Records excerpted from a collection
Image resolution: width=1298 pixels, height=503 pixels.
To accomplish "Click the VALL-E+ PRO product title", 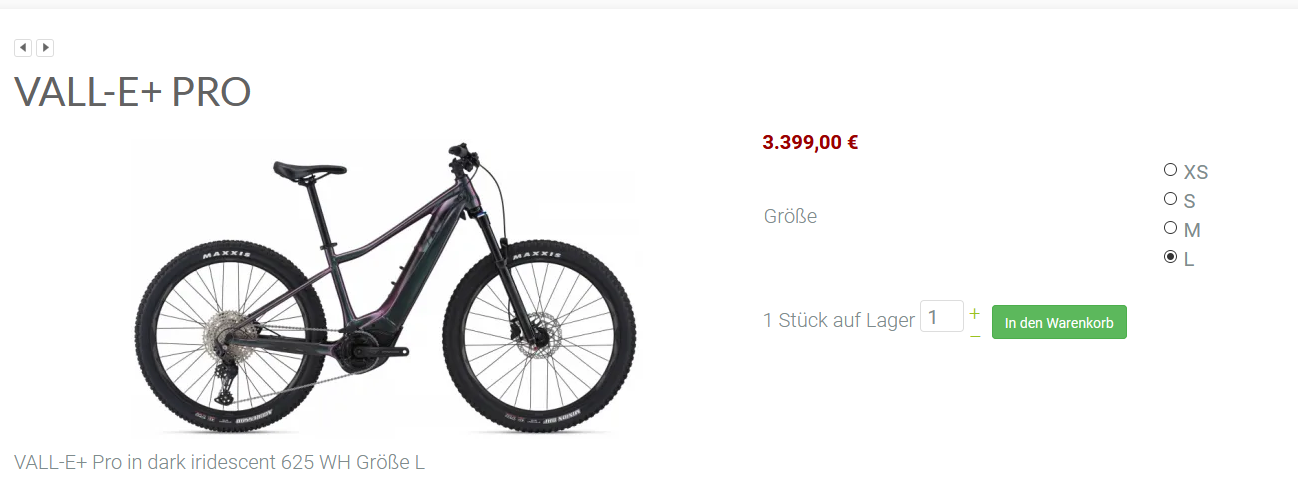I will [132, 92].

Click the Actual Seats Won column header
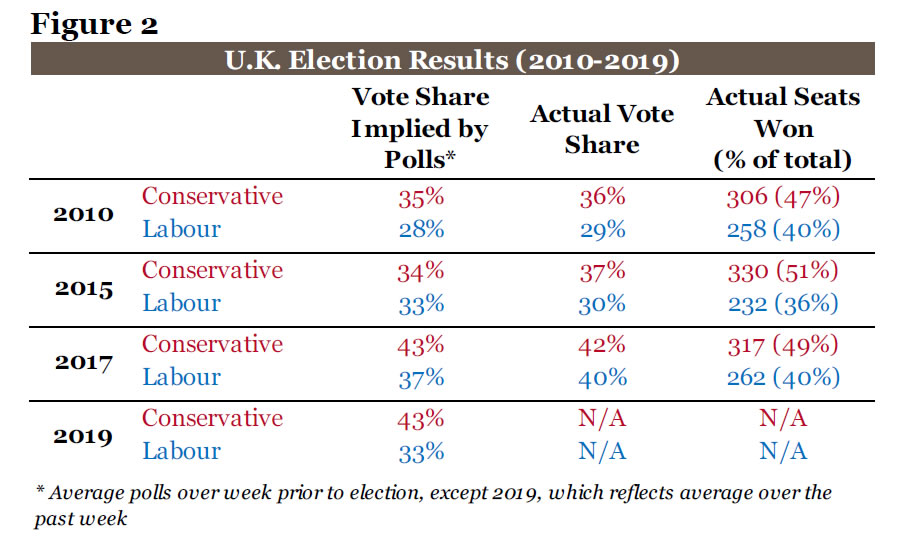pos(783,128)
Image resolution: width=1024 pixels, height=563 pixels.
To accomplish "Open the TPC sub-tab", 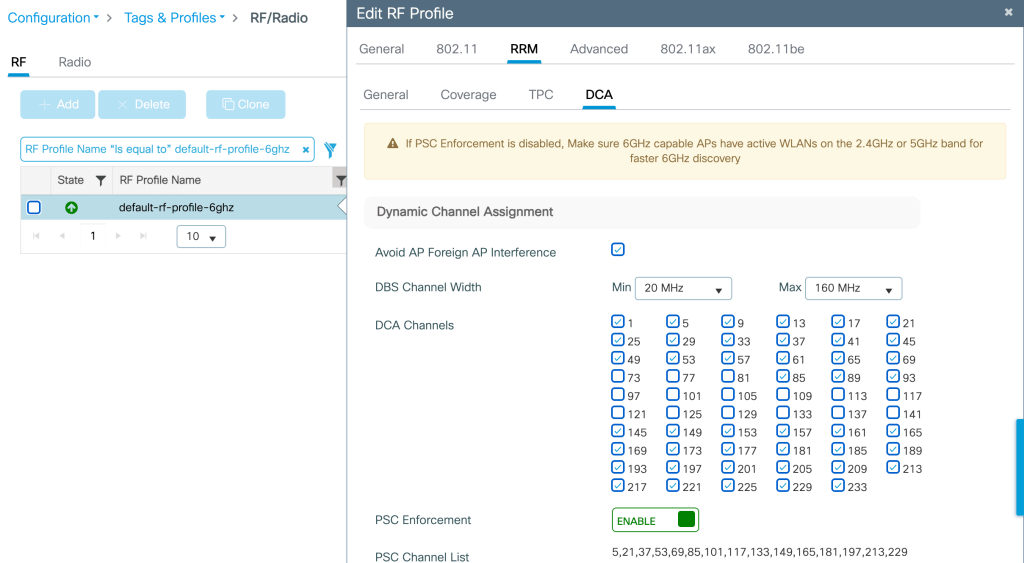I will tap(540, 95).

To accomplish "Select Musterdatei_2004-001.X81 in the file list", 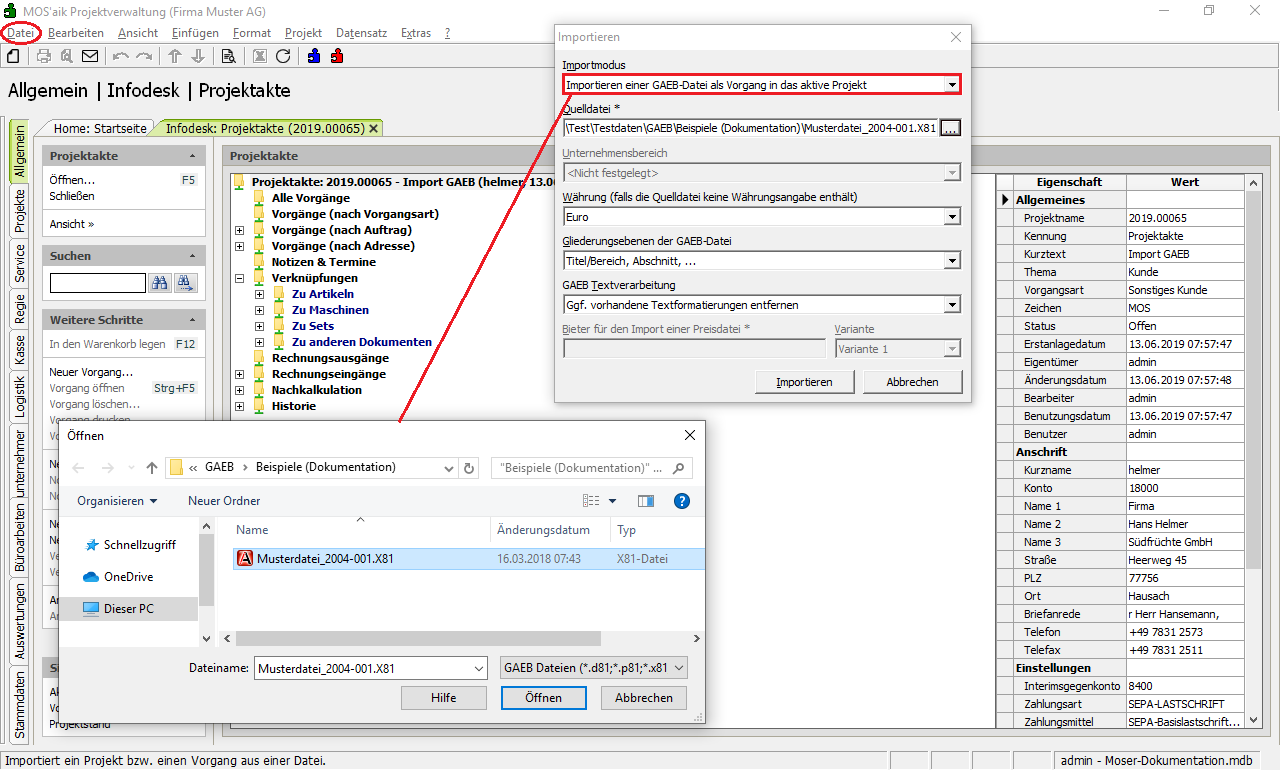I will (324, 559).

▶ _Task goal_: Which lines above carry the string "Image"? Copy those lines.

▶ _Response to the exercise_:
Image resolution: width=1298 pixels, height=503 pixels.
Image resolution: width=1024 pixels, height=563 pixels.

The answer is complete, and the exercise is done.